Web scraper work

The aim of this project was to write a perl program to go to an html page (personal website of researcher) specified by the user and from there extract the list of publications and use this to populate the institutional repository. The perl program works by removing all the html tags such that only the text remains. The text is then parsed to extract the authors’ name, year of publication, the title of article and the journal reference. This was quite difficult to program because the structure of the text was not in a consistent format and therefore some manual intervention was required to overcome some of the inconsistencies in the text. The program then outputs a (text) file that is in the same format as the Endnote text import file. This file was then opened in Endnote and saved with an Endnote file extention (.enl). This file was used to import in to EPrints using the eprints EndNote plugin. However, this did not appear to import into EPrints and generated an Error Warning, but this message was not useful in determining what was causing the error. We considered writing a text import plugin although this would have required more work and therefore we were considering the potential benefits of text import plugins. We continued to investigate the EndNote export further. By trial and error we changed the publication style setting to EndNote output and saved this file and tried importing into EPrints. This worked.
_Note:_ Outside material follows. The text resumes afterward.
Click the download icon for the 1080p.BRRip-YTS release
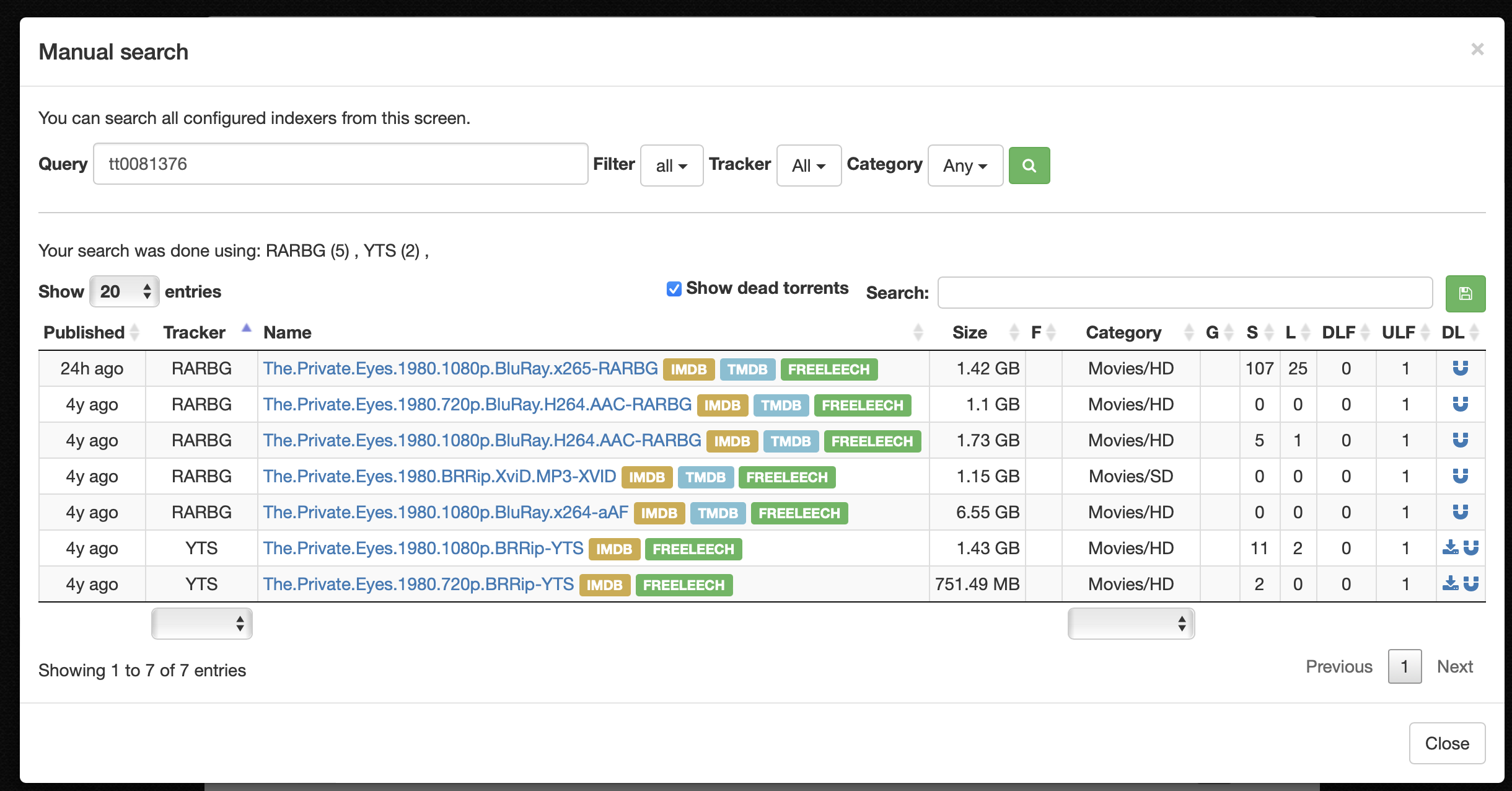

A perl program has been written to:

i) Get an html page with user specified URL.
ii) Strip-off all html tags such that only text remains.
iii) Parse text to extract the authors’ name, year of publication and the title of article.
iv) Print the above information to a file in the EndNote format (suitable for text import).
v) Open file in EndNote and export as EndNote file and use EndNote plugin to import into Eprints.

At step iv) manual intervention was required because the text format was very inconsistent and would have been too time-consuming to make it automated. It was not considered valuable to spend too much time on this as this script would not be generic enough to apply to other web sites (unless a similar format was used) and would need tweaking every time.
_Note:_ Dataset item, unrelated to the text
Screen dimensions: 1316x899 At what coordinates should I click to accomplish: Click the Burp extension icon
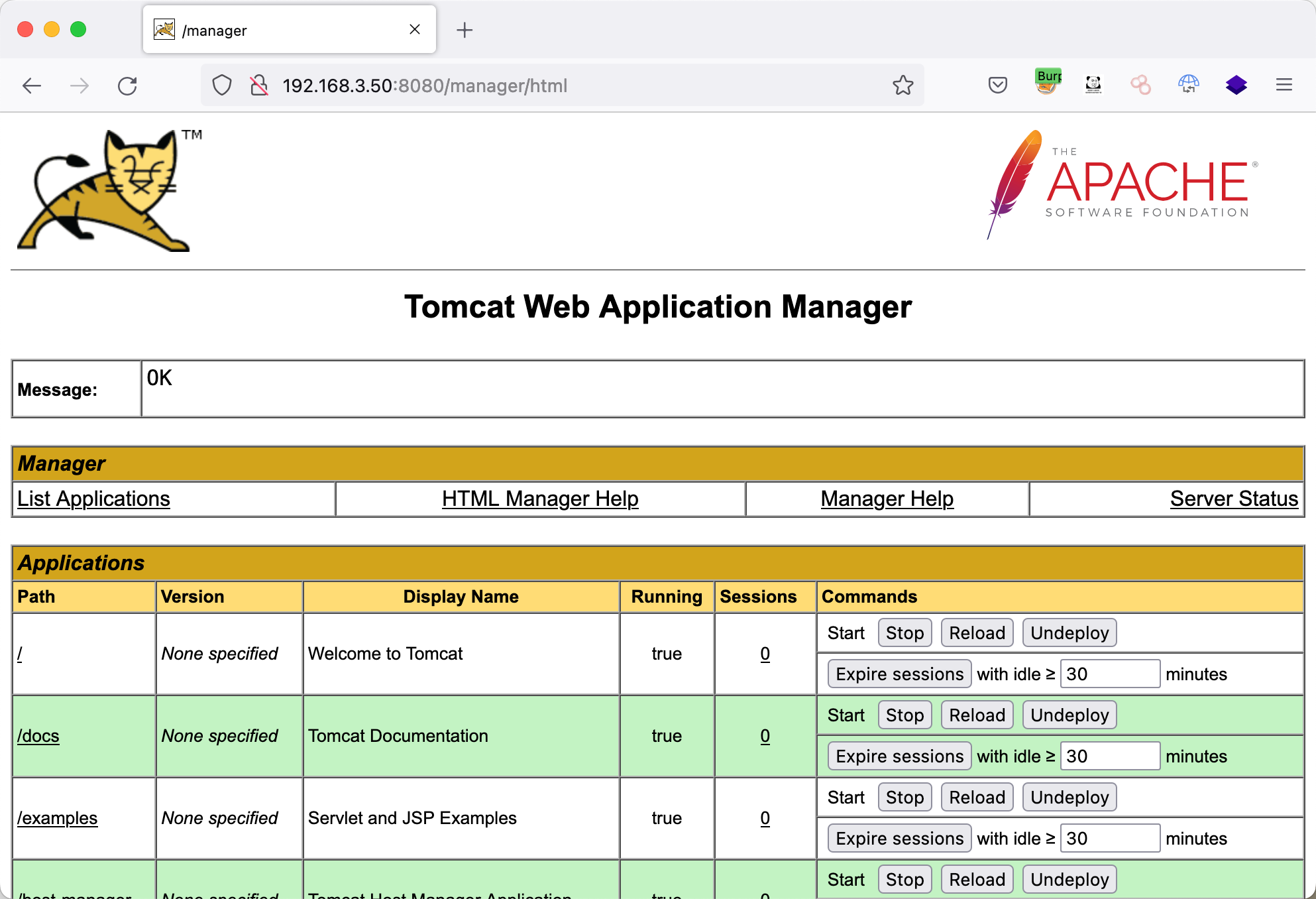point(1047,83)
Issues surrounding EndNote

There were still some issues with using EndNote and that is EndNote tries to append to another library. (Minor point) however this was easily resolved 

Other difficulties arising from text inconsistency

Other issues

Potential re-use of code

Due to the fact that web publication formats are inconsistent it would not be possible to use this code without making some changes to it. The type of changes necessary depends on the format of the web page.

The Perl code is available from the White Rose Research Online repository.